Find the tailnet IP address of the Tailscale Service:
```
dig nginx.tailxyz.ts.net +short
100.100.126.127
```
If the Tailscale Service's IP address can not be resolved, its creation might have failed. Check the operator's logs.
Find which proxy the tailnet client uses as a backend for the Tailscale Service. Each tailnet client's requests for a Tailscale Service will be routed to a proxy in the closest cluster. You can run the following commands on a client to find which proxy it uses as a backend for a Tailscale Service:
```
tailscale status --json | jq '.Peer | to_entries[] | select(.value.AllowedIPs[] | contains("100.100.126.127/32")) | .value |
{DNSName, ID}'
{
  "DNSName": "ingress-proxies-eu-0.tailxyz.ts.net.",
  "ID": "n9Ch5VvNug11CNTRL"
}
```
The first part of DNS name is either proxyGroup.spec.hostnamePrefix or the ProxyGroup name - you can use that to identify which cluster the tailnet client's traffic will be routed to.
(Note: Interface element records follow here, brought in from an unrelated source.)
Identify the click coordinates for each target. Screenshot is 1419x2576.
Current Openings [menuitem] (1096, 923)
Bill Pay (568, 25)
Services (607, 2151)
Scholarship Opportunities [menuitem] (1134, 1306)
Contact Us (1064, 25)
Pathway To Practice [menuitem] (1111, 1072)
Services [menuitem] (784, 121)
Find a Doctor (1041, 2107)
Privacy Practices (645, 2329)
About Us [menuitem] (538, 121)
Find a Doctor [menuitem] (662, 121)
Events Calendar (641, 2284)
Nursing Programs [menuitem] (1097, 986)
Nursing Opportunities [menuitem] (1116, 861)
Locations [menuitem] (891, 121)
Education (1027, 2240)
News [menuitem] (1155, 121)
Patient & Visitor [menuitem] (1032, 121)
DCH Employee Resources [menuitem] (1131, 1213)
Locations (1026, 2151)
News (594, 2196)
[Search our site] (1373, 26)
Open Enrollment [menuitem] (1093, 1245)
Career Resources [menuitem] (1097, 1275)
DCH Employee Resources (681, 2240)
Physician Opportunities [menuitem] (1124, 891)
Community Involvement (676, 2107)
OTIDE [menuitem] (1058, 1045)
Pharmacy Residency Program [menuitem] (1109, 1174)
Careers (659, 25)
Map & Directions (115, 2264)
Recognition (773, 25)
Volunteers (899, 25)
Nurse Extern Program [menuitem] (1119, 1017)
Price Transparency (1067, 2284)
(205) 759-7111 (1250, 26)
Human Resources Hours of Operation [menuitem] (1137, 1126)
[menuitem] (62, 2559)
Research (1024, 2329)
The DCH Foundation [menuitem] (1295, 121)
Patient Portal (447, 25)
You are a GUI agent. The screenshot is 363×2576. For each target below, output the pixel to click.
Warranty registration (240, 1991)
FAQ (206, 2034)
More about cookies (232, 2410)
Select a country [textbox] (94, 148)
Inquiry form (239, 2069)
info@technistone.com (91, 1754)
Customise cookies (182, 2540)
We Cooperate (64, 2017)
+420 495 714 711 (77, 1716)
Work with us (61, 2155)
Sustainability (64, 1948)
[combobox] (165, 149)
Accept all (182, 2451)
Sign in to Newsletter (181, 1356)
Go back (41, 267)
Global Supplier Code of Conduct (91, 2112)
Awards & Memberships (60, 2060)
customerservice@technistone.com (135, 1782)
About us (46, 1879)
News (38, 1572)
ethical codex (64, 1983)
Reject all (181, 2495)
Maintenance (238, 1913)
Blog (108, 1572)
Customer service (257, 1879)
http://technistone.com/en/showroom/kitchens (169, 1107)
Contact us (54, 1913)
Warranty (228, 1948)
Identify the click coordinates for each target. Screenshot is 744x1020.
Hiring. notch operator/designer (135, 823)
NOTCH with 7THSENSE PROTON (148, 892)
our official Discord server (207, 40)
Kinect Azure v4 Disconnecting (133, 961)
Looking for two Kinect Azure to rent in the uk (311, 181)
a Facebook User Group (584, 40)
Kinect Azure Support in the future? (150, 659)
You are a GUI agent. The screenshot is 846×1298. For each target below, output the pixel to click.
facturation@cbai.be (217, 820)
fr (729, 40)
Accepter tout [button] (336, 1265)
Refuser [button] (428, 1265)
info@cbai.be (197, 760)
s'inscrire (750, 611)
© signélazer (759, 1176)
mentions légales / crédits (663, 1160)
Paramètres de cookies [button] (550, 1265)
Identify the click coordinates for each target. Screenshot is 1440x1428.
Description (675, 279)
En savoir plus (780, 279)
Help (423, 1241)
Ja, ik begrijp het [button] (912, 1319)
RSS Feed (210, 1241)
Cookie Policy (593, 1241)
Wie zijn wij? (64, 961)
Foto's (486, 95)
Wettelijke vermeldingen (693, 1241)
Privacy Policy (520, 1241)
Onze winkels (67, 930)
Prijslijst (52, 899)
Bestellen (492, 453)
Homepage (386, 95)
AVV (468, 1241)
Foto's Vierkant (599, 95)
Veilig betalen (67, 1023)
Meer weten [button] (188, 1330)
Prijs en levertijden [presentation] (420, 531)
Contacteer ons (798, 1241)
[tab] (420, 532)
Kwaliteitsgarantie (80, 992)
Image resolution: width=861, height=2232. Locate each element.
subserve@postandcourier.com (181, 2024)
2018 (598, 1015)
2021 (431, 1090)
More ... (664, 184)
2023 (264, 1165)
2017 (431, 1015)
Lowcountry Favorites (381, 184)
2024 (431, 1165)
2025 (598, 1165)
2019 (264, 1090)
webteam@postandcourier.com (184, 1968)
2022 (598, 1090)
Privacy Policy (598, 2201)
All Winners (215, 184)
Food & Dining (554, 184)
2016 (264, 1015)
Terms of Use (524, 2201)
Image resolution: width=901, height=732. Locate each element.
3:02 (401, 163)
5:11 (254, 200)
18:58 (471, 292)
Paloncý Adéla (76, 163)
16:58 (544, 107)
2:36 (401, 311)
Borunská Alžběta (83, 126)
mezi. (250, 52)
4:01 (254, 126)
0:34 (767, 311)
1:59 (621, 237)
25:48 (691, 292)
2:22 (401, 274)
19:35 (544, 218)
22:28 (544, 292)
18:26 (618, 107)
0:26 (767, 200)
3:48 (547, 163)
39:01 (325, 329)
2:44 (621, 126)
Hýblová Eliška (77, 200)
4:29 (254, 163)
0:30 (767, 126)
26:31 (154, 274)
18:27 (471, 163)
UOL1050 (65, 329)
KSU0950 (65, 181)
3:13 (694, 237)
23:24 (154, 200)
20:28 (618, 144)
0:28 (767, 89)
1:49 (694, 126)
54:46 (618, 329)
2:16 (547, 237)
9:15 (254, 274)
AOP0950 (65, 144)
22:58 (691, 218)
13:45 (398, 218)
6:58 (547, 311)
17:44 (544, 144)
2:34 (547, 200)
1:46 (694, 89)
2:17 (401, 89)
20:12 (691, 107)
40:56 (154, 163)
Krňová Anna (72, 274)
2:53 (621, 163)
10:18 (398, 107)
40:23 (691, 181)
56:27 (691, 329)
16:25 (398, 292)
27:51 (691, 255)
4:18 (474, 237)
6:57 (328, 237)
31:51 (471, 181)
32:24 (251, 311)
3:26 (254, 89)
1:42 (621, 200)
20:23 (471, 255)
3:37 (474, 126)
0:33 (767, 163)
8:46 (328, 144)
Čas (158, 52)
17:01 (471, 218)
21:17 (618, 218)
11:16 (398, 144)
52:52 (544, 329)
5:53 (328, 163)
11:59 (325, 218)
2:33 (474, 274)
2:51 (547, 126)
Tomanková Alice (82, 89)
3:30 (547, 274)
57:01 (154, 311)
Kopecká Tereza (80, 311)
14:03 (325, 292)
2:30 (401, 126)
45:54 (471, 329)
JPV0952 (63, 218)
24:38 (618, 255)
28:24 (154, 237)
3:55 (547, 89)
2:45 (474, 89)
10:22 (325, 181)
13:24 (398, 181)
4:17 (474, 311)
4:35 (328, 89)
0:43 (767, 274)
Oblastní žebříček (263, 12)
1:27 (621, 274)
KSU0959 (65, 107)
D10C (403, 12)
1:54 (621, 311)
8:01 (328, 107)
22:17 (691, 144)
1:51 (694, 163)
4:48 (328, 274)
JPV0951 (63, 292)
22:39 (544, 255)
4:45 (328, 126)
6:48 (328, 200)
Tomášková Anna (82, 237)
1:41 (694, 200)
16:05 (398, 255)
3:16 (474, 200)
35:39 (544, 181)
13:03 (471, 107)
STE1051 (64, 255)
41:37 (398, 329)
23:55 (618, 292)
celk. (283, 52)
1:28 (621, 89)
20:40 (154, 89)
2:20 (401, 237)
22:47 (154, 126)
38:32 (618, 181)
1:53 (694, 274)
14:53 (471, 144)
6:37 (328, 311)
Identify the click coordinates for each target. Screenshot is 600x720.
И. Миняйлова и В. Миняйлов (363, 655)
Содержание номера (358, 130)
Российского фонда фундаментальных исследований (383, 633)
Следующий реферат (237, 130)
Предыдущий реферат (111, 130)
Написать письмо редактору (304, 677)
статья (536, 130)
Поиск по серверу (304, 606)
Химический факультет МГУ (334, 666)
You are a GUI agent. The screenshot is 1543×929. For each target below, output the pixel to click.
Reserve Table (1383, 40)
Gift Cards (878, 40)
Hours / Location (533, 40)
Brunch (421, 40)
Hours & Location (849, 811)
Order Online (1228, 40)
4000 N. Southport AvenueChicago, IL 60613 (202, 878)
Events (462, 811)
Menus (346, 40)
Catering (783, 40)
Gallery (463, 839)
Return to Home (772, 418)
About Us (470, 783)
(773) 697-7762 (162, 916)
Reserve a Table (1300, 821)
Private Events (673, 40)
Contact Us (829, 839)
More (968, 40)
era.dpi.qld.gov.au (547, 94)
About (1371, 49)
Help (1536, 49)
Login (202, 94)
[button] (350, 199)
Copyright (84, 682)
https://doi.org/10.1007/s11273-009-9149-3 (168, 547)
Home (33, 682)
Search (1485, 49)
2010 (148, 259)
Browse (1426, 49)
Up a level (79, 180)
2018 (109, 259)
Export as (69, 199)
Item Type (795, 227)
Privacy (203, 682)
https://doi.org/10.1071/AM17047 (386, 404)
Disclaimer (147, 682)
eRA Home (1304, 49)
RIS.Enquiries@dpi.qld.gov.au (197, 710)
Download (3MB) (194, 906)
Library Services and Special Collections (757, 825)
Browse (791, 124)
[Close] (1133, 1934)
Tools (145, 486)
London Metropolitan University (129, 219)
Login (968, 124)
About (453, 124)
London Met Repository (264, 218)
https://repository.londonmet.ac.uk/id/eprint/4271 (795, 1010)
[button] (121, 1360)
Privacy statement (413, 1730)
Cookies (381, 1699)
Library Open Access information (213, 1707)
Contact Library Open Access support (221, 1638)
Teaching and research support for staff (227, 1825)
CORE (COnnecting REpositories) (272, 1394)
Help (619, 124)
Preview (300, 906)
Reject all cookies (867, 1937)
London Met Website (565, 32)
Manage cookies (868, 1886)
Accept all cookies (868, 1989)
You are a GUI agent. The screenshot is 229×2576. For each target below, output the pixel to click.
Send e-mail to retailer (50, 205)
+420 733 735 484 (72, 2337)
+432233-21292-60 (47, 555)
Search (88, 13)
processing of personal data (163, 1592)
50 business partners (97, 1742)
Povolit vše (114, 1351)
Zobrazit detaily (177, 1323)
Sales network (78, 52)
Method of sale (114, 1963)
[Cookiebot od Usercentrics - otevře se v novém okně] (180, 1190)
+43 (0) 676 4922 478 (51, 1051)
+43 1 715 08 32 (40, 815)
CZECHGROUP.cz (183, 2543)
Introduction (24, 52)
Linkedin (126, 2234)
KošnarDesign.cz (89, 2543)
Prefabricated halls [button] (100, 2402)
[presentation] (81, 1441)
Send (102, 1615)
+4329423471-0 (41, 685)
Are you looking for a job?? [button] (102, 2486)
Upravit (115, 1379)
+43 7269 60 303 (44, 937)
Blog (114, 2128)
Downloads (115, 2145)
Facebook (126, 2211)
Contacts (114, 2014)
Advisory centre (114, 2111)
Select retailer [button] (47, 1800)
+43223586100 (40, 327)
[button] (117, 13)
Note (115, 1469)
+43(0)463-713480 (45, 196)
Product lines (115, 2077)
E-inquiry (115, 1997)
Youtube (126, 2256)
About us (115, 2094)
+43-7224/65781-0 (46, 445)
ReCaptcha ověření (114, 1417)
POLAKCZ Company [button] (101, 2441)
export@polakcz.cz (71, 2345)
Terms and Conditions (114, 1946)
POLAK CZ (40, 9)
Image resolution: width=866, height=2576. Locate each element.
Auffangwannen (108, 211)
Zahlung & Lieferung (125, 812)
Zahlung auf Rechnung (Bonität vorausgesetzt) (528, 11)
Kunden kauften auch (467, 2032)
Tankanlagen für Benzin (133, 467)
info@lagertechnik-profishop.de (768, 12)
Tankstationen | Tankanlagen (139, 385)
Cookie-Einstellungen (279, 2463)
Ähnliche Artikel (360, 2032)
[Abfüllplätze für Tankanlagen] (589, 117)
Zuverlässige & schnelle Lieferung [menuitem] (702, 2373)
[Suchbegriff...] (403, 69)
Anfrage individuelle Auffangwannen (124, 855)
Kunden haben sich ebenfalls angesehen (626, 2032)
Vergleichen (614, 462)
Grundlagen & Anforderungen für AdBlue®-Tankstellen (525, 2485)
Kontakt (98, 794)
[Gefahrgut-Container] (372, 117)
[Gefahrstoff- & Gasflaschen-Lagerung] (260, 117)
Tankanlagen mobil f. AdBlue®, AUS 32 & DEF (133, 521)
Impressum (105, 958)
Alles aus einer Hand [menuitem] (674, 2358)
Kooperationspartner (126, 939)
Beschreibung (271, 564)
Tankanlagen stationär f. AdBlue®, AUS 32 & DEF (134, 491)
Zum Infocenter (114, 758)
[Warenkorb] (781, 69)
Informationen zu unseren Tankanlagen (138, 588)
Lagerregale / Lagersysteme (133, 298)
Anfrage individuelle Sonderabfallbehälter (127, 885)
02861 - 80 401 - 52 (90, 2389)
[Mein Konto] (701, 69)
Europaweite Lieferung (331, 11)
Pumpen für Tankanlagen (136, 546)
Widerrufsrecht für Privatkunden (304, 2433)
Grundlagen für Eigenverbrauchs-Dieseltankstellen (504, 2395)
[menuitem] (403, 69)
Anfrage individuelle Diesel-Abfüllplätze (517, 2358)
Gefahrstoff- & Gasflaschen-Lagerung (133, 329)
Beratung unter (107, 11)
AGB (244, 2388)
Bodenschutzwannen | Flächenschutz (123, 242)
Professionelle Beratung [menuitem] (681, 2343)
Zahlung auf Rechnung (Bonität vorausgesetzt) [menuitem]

If tailscale status --json does not contain any results for the given tailnet IP address then the client likely does not have permissions to access the Tailscale Service.

Best practices

Use Let's Encrypt's staging environment for initial testing.
Set a different proxygroup.spec.hostnamePrefix field values for ProxyGroup resources in different clusters (or simply name the ProxyGroup resources differently). This will ensure that proxies in different clusters can be easily identified by the Tailscale hostname.

Current limitations

Exposing a new Ingress resource takes up to a minute to become available. We are working to make this faster.
The current access model requires explicitly defining access for each app in ACLs. We are working on allowing tag based access.
When exposing Ingress resources with the same DNS name concurrently, you may hit transient failures due to DNS challenge errors. We are working on fixing this.
Currently Let's Encrypt's staging endpoint can only be enabled for the ProxyGroup as a whole and not for individual Ingress resources.
Currently you must ensure that multi-cluster Ingress resources for the same app all have the same tag and all either expose an HTTP endpoint or not. Applying Ingress resources for the same app, but with different tags or different HTTP endpoint settings, might result in the operator instances in the different clusters continously attempting to reconcile the Tailscale Servcie.